La gravité des lésions histologiques rénales observées dépend du stade de progression de la maladie. Les lésions discrètes montrent un épaississement segmentaire avec un aspect « mité » de la membrane basale des capillaires glomérulaires. Les lésions modérées montrent une fibrose glomérulaire segmentaire avec adhérence à la capsule de Bowman associée à une fibrose périglomérulaire. Les lésions évoluées sont une glomérulosclérose avec ou sans dilatation kystique de la chambre glomérulaire. il s’y ajoute des lésions de fibrose interstitielle avec infiltrat lympho-plasmocytaire multifocal, nécrose, fibrose ou dilatation tubulaire et protéinurie (1) (4).
L’examen histologique n’est pas à lui seul diagnostique. Le diagnostic de la néphropathie familiale du cocker anglais peut se faire :
- soit par test génétique en vérifiant que l’animal possède deux copies du gène défectueux impliqué dans la maladie (5);
- soit par la détection d’un épaississement et une multi-lamellation de la membrane basale des glomérules en microscopie électronique (1) (3);
- soit par l’absence d’expression des chaines α3 et α4 du collagène de type iV dans les membranes des glomérules rénaux par immunohistochimie (1).
La NF est d’évolution chronique et fatale. La thérapeutique mise en place ne peut consister qu’en un traitement de soutien. une alimentation spécifique pour insuffisant rénal et l’administration d’un inhibiteur de conversion ralentiraient quelque peu la progression de la maladie (6). Cependant, une fois que le chien développe une azotémie modérée, l’insuffisance rénale évolue vers un stade terminal en 3 à 6 semaines tout au plus.
Bibliographie
- A model of autosomal recessive Alport syndrome in English cocker spaniel dogs. Lees GE, Helman RG, Kashtan CE, Michael AF, Homco LD, Millichamp NJ, Ninomiya Y, Sado Y, Naito I, Kim Y. Kidney Int. 1998 Sep;54(3):706-19.
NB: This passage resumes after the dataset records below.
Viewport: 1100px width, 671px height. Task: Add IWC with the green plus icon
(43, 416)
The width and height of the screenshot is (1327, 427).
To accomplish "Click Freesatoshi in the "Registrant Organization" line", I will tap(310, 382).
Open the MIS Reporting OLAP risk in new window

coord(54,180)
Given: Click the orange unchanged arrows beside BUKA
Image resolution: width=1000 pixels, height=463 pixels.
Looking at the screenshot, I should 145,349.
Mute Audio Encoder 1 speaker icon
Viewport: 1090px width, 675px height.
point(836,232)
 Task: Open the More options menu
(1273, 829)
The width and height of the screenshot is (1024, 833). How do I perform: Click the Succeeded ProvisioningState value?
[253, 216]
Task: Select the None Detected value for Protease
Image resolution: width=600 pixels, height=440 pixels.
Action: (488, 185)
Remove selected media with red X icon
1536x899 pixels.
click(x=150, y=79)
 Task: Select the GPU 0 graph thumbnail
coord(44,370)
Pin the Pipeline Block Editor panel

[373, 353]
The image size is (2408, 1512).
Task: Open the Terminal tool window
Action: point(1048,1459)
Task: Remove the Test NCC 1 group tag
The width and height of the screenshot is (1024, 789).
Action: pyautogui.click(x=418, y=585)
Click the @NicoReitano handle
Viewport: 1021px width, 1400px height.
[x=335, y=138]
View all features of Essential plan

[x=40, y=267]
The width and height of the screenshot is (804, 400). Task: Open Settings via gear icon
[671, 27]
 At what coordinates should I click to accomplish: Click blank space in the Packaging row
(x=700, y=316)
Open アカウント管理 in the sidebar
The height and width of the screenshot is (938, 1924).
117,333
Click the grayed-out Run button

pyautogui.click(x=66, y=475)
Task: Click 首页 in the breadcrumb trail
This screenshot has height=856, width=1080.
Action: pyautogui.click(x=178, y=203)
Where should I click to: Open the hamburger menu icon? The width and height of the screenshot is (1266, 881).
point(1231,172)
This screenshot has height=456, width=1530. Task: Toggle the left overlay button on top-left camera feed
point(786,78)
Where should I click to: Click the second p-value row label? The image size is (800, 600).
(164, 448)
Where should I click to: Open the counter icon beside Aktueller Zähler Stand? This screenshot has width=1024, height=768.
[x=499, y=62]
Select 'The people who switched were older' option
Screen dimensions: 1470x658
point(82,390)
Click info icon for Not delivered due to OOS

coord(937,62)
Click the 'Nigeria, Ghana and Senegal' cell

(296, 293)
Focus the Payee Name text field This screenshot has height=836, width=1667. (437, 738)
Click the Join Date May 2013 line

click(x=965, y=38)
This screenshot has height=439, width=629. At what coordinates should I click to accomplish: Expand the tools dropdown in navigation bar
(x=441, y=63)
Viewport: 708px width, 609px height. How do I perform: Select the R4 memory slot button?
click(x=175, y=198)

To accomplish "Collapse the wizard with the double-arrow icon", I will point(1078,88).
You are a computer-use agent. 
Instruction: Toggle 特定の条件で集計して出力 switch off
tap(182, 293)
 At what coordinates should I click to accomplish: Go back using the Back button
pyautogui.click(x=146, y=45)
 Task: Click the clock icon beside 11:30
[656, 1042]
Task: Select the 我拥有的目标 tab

- Jubb, Kennedy and palmer’s pathology of domestic animals, 5e edition, 2007, Saunders Elsevier. Vol2 : 460.
- Early diagnosis of familial nephropathy in English cocker spaniels. Lees GE, Helman RG, Homco LD, Millichamp NJ, Hunter JF, Frey MS.J Am Anim Hosp Assoc. 1998 May-Jun;34(3):189-95.
- Familial nephropathy in cocker spaniels. Koeman JP, Ezilius JW, Biewenga WJ, van den Brom WE, Gruys E. Dtsch Tierarztl Wochenschr. 1989 Apr;96(4):174-9.
- Genetic Cause of Autosomal Recessive Hereditary Nephropathy in the English Cocker Spaniel. Ashley G. Davidson, Rebecca J. Bell, George E. Lees, Clifford E. Kashtan, George S. Davidson, and Keith E. Murphy. J Vet Intern Med. 2007;21:394–401
- Treatment of X-linked hereditary nephritis in samoyed dogs with angiotensin converting enzyme (ACE) inhibitor. K.M. Grodecki, M.J. Gains, R. Baumal, D.H. Osmond, B. Cotter, V.E.O. Valli, R.M. Jacobs. J Comp Pathol. 1997 Oct;117(3):209-25.